Twenty five years of building people functions inside founder-led and investor-backed businesses teaches you something that doesn't appear in any framework or methodology.
Organisations don't fail on strategy. They fail on the gap between what their leaders believe their workforce is capable of — and what it actually is.
I've seen that gap in energy businesses, in FinTech, in telecoms, in banking. It showed up differently every time. The root cause was almost always the same — intelligence that wasn't flowing, wasn't visible, and wasn't being designed deliberately.
The moment of clarity didn't come from a single conversation. It came from accumulation.
Enough conversations with CPOs who were confidently solving the wrong problem. Enough webinars where AI strategy meant deciding which tools to pilot. Enough think-tanks and research houses saying "you don't sound like the other CPOs we speak to" — until the pattern became impossible to ignore.
The people profession is squandering the most important moment it has ever had. While the workforce is being fundamentally redesigned around it, HR is largely reactive — taking a back seat at precisely the moment it should be leading from the front.

.....

**Exercise task**
What would come next in the piece on HR's role in workforce redesign? Continue it from its final sentence.

**Information shown**
.....

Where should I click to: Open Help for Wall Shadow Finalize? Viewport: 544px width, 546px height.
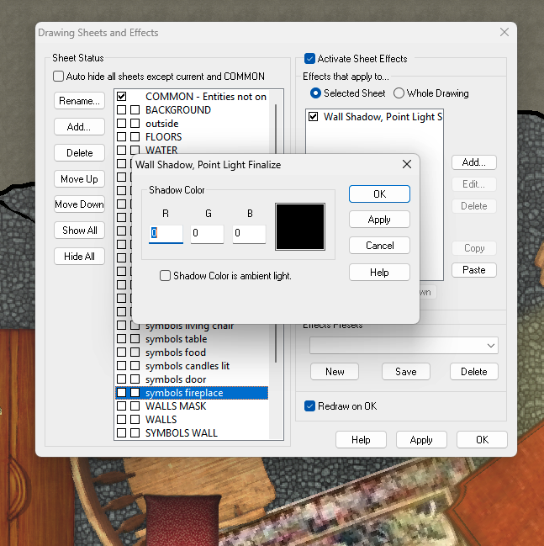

.....

**Exercise result**
That frustration is what built The Workforce Capital.
What I kept hearing — from investors, from founders, from research houses — was that I think about workforce differently.
Not as a function to be managed. Not as a cost to be optimised. As the primary vehicle through which organisations either compound their intelligence advantage — or fall irreversibly behind.
That's the conversation most boards aren't having yet. It's the only conversation I'm interested in.
I built The Workforce Capital because the conversation the people profession needs to be having isn't happening.
Someone had to start it.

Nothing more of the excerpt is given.